▶ SOURCE INFORMATION
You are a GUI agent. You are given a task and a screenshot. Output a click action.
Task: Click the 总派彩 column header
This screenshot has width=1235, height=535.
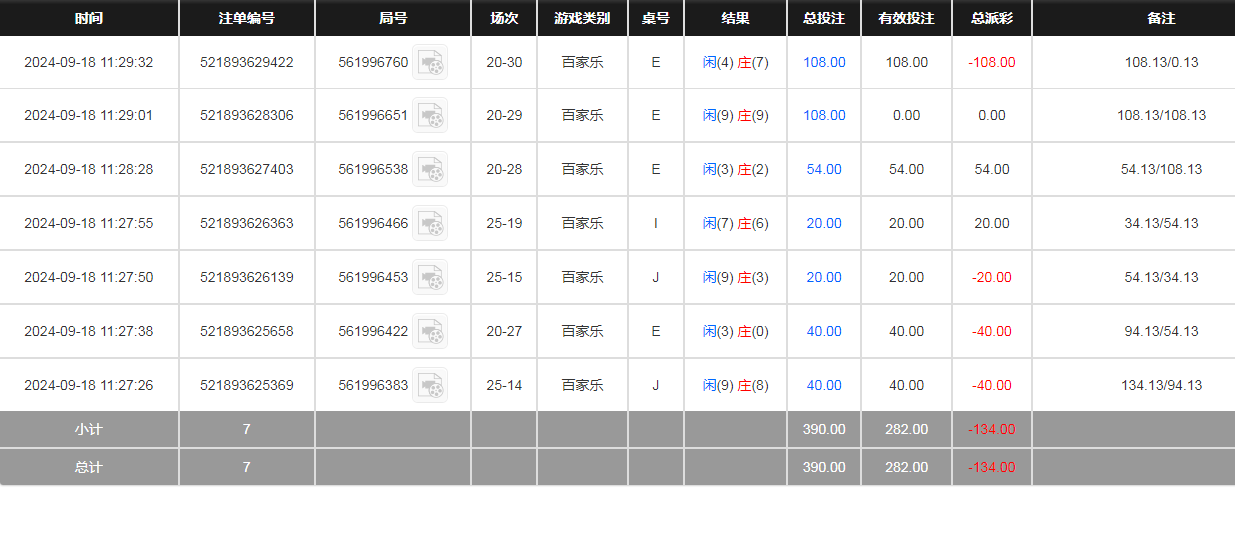coord(991,18)
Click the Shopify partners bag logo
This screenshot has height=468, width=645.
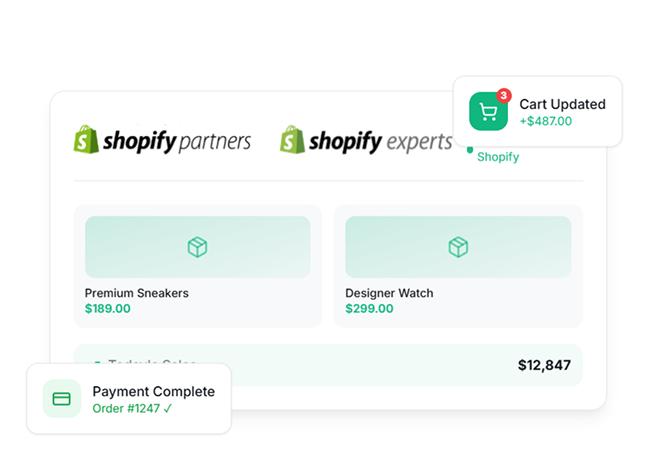(86, 140)
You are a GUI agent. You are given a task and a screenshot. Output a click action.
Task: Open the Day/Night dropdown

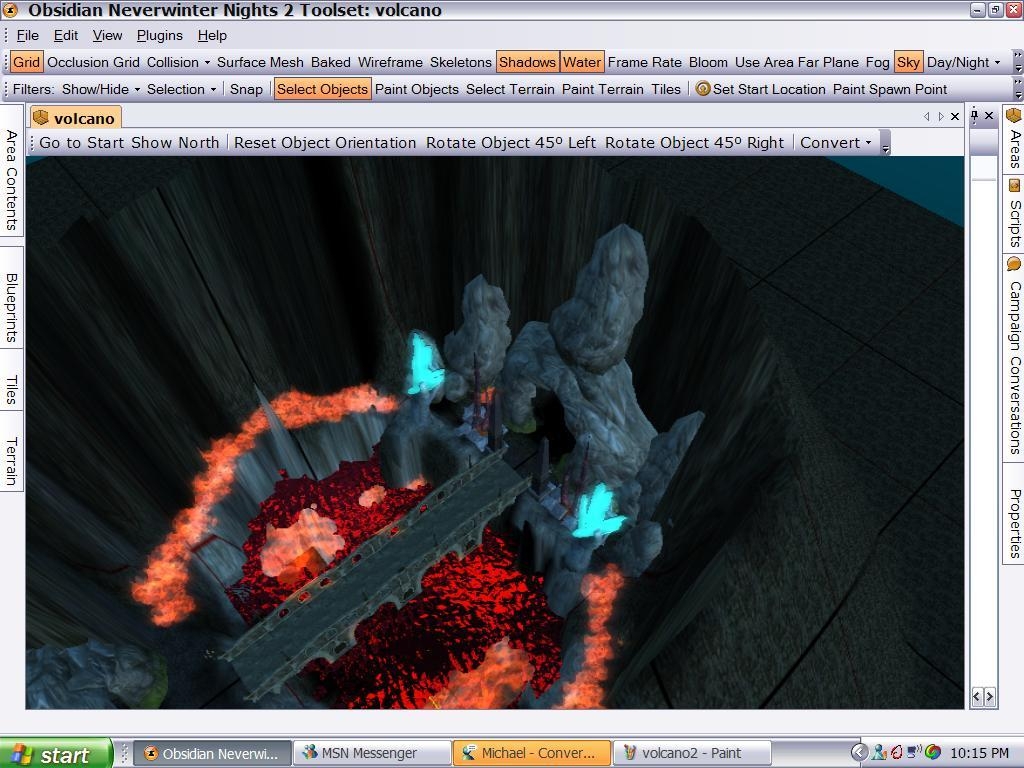tap(963, 62)
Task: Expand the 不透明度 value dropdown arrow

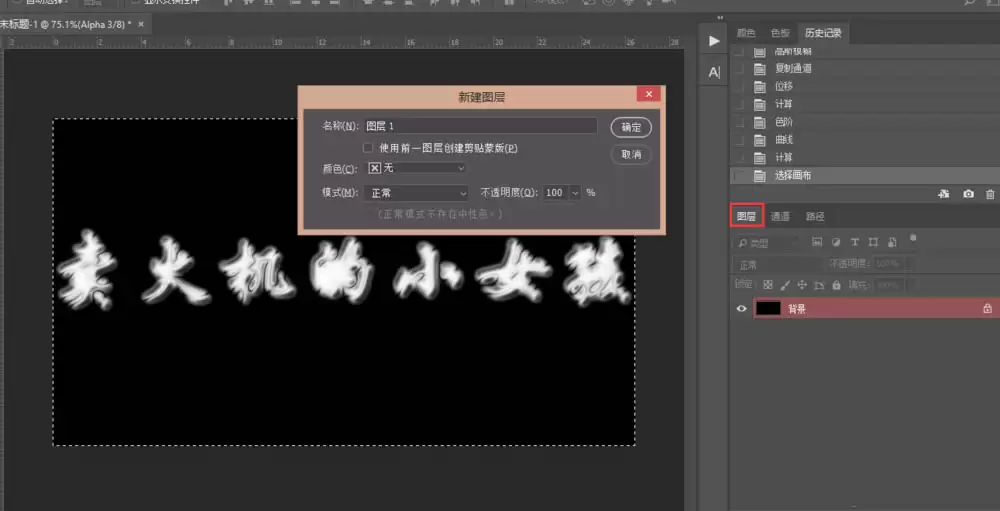Action: tap(575, 193)
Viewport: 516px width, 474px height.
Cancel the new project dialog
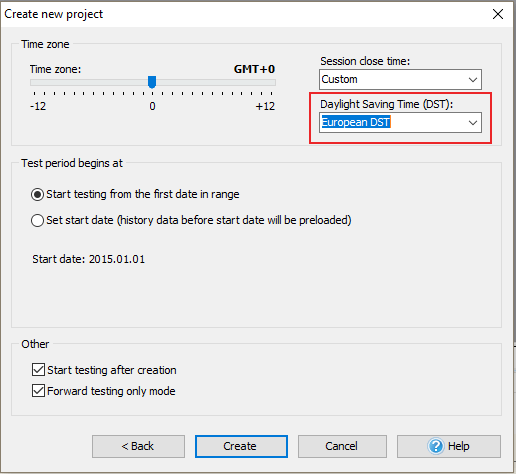342,446
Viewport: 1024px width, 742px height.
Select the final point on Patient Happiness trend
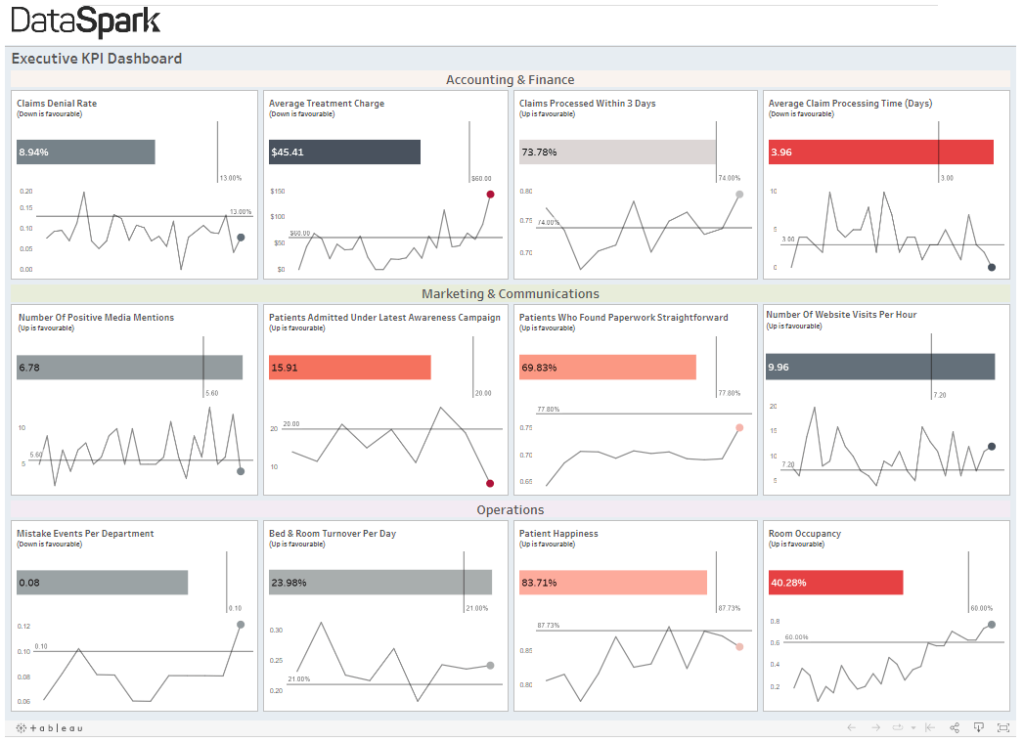738,647
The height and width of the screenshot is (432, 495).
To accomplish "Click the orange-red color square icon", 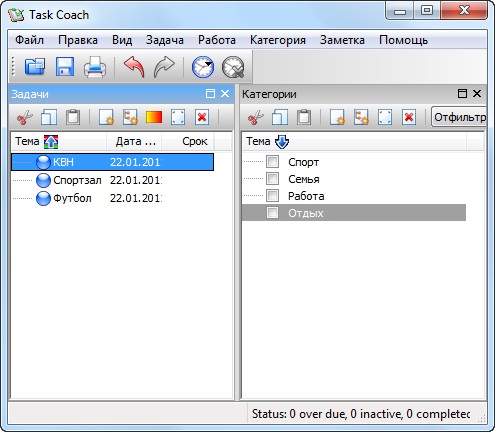I will point(154,117).
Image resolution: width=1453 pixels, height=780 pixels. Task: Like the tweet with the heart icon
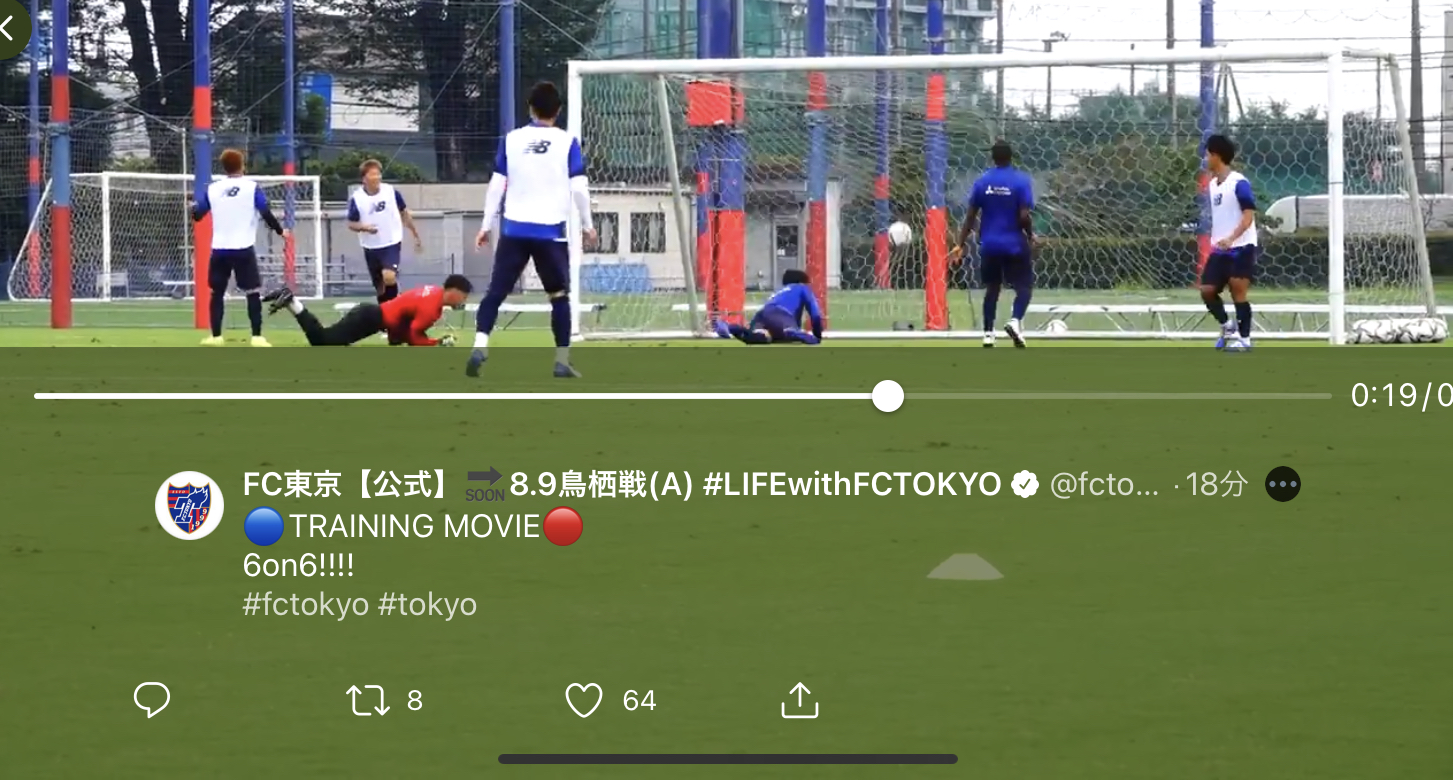(584, 701)
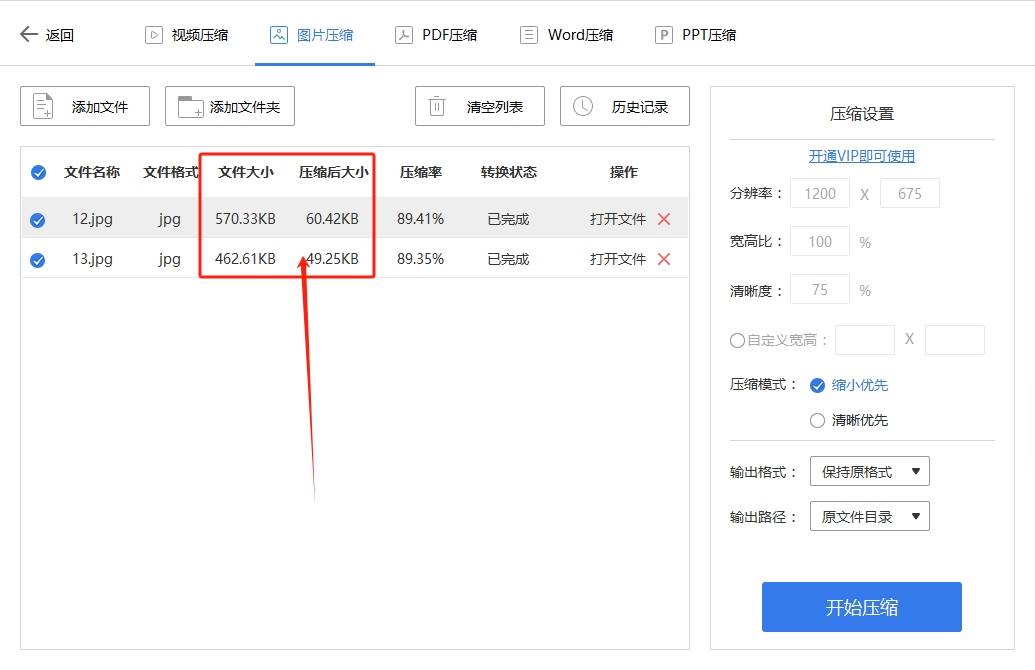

▶ PROBLEM
Keep only the lines of the listing that contain the word "Viewport", and copy them.

▶ WRITTEN SOLUTION
Viewport: 516px width, 474px height.
Viewport: 1024px width, 742px height.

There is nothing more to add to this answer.